> Passage provided:
3.2. Reagents and Bacterial Strains

Bisdemethoxycurcumin, demethoxycurcumin and curcumin references at analytical standards (purity of ≥98%) and gallic acid (≥97%) were purchased from Sigma-Aldrich (St. Louis, MO, USA). Next, 1,1-Diphenyl-2-picrylhydrazyl (DPPH) and 2,2′-Azino-bis (3-ethylbenzo thiazoline-6-sulfonic acid) (ABTS) were purchased from WAKO Pure Chemical (Osaka, Japan). Trolox was purchased from Calbiochem (San Diego, CA, USA). Ethanol, HPLC grade acetonitrile, HPLC grade acid acetic and other compounds or solvents, at analytical levels, were purchased from Merck (Darmstadt, Germany). Tested bacteria, including two gram-positive (gram (+)), such as Bacillus subtilis (B. subtilis) ATCC 6633 and Staphylococcus aureus (S. aureus) ATCC 25923, as well as four gram-negative (gram (−)), such as Escherichia coli (E. coli) ATCC 25922, E. coli ATCC 85922, Pseudomonas aeruginosa (P. aeruginosa) ATCC 9027 and Salmonella enterica subsp. enterica serovar Typhimurium (S. Typhimurium) ATCC 13311, were purchased from the American Type Culture Collection (Rockville, MD, USA).

[Collected data entries]
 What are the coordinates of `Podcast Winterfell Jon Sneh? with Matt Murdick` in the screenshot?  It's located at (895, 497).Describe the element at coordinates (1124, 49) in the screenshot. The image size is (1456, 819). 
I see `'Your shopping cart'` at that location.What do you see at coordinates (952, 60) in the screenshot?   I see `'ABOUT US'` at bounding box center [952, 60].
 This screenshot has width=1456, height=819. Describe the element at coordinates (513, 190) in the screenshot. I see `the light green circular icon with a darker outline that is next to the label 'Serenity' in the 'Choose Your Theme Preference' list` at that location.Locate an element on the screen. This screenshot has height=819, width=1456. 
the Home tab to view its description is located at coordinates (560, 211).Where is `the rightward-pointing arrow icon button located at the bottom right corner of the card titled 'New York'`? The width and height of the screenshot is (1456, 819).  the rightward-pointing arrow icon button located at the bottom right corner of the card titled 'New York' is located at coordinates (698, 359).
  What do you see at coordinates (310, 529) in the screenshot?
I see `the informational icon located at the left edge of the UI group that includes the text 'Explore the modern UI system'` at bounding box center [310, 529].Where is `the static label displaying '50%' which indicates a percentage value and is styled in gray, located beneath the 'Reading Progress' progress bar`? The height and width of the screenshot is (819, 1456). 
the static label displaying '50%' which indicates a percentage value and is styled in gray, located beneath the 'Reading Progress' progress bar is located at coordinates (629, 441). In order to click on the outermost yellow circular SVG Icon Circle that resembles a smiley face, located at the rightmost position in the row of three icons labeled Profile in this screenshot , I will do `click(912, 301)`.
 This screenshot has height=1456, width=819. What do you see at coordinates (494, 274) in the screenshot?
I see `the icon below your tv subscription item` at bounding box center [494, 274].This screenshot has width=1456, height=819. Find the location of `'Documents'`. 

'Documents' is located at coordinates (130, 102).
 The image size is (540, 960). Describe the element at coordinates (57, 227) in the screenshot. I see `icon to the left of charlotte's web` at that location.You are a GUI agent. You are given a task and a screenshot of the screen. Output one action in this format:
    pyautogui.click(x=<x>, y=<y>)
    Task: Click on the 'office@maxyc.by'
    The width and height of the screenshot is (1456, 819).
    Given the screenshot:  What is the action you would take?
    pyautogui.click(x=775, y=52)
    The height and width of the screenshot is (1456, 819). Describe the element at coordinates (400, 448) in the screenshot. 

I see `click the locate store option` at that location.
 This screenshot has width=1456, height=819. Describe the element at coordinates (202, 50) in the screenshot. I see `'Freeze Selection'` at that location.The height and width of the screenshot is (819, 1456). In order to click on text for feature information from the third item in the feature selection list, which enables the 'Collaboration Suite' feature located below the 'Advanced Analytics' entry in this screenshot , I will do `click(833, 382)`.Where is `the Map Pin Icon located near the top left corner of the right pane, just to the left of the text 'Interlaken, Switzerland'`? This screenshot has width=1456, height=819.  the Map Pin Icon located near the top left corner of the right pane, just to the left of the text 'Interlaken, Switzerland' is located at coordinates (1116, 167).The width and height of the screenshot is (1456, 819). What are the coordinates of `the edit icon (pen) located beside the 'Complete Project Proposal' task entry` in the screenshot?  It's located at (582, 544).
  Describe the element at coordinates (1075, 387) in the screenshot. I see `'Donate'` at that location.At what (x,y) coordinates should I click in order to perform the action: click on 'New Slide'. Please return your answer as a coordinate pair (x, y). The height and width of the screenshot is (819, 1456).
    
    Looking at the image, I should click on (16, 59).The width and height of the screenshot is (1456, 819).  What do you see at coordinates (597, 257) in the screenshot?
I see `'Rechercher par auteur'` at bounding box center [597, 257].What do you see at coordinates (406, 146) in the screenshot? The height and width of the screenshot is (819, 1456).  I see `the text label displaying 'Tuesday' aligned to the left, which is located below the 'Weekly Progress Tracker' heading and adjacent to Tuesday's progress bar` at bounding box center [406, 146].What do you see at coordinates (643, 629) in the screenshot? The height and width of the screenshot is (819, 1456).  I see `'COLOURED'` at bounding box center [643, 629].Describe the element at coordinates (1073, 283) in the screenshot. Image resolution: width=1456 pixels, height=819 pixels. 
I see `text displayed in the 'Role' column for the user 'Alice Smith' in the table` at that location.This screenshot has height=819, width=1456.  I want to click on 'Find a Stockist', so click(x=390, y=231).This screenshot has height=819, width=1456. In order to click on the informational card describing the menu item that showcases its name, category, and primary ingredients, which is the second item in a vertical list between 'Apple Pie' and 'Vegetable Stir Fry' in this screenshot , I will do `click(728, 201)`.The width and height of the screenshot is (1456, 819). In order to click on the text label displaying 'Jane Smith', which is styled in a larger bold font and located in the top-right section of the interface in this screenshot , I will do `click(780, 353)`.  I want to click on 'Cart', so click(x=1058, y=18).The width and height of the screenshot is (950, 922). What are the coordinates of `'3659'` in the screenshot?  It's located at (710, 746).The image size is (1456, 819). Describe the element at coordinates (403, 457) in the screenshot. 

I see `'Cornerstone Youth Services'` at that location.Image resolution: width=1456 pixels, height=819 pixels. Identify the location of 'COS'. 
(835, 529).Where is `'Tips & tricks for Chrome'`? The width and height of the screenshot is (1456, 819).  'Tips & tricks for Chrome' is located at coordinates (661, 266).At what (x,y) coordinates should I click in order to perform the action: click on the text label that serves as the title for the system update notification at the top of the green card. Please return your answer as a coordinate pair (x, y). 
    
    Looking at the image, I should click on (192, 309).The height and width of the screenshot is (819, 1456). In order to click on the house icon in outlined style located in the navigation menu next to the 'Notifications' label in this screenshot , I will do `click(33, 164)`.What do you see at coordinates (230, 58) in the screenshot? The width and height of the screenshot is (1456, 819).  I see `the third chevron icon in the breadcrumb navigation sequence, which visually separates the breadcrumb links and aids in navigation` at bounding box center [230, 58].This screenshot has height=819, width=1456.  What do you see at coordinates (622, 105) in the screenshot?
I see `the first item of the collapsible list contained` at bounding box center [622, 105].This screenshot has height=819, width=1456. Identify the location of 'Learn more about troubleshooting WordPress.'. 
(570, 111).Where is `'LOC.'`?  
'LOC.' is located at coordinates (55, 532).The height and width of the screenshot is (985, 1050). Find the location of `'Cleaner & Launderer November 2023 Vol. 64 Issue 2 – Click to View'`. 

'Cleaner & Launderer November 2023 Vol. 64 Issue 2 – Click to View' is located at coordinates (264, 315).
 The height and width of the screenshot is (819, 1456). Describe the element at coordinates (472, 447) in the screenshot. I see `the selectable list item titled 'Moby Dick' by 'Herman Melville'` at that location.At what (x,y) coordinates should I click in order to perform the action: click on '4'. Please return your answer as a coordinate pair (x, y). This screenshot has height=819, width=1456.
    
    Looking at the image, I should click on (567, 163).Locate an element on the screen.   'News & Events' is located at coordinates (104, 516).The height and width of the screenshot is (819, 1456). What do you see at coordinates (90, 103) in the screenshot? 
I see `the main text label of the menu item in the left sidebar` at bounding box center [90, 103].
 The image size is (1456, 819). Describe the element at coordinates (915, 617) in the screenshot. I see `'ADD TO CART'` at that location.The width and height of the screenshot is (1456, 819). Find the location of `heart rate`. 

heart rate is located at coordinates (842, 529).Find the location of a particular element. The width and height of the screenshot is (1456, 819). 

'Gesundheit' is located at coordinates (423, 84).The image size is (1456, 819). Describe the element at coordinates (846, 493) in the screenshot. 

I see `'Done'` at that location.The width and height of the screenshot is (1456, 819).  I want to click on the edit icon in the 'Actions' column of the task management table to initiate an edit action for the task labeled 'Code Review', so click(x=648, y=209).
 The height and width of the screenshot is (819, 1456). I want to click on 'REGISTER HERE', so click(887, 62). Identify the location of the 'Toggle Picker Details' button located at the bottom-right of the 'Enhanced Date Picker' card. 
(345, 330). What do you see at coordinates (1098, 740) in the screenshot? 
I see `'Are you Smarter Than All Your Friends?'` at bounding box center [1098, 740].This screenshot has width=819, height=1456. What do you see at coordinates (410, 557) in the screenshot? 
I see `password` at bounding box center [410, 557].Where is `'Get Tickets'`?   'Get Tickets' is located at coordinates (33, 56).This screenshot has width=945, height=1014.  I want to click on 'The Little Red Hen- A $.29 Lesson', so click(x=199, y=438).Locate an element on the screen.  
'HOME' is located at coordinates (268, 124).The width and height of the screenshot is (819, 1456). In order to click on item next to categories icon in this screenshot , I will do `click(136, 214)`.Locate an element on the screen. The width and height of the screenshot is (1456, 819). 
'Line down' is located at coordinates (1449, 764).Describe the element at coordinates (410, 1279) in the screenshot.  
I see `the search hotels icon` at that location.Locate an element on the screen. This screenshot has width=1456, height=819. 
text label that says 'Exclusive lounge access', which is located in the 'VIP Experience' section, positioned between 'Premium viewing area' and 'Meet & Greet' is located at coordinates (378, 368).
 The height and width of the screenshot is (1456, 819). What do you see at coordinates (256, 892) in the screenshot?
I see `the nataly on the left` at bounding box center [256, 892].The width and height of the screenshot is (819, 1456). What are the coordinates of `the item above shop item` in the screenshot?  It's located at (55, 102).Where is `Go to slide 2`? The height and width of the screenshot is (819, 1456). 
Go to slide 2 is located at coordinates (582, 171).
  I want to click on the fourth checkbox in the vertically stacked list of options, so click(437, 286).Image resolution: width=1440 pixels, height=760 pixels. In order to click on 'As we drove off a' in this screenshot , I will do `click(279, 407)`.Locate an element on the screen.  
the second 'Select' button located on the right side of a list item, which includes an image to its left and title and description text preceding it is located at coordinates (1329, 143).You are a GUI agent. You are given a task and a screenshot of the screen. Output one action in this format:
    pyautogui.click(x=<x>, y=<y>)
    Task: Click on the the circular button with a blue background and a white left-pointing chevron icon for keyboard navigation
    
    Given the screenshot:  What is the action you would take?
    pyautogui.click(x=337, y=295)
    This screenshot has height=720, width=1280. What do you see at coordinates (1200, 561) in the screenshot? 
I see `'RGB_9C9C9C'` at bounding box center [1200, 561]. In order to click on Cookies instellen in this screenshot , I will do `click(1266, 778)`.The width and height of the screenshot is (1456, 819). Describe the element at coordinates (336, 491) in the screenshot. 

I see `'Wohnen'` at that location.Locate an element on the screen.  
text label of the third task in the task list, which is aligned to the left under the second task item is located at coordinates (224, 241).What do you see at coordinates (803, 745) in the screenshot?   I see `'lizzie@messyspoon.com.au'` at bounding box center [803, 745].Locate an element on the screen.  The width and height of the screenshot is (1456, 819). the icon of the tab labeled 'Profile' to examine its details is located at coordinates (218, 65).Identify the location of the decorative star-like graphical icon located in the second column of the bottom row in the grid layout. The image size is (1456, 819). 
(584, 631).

> What the task asks: Resume the passage on reagents and bacterial strains, writing on from its final sentence.

> Exercise output:
3.3. HPLC Analysis of Curcuminoids

Analysis of curcumin, bisdemethoxycurcumin and demethoxycurcumin was performed using HPLC techniques, following the “General instructions for the determination of curcuminoid content by HPLC method”, which have been established by the National Institute for Food control and accredited by the Vietnam Standards and Quality Institute (Code NIFC.05.M.132. Documentary number: 894.2020/QĐ-VPCNCL, issued 2020) [45]. Briefly, a system consisting of an Agilent C18 (250 mm × 4.6 mm × 5 µm) column, which was connected to a 1260 Agilent HPLC (Agilent Technologies, Palo Alto, CA, USA) and equipped with a PDA detector, was used throughout the analysis. The mobile phase comprised a 1% acid acetic: acetonitrile (55:45 v/v). The flow rate was set at 1 mL/min and the injection volume was 20 µL. Curcuminoids were detected at 420 nm. The urcumin, bisdemethoxycurcumin and demethoxycurcumin contents in the samples were calculated by comparing the sample peak areas (% fluorescence) with the standard curve of these purified standards. Analysis was performed in triplicate.

3.4. Evaluation of Antibacterial Effects of the Extracts

The effects of extracts on bacteria were evaluated through broth dilution and agar-well diffusion methods. In order to observe the dose-dependent effects, dimethyl sulfoxide (DMSO) was applied to the diluted extracts and purified curcumin to obtain serial tested concentrations.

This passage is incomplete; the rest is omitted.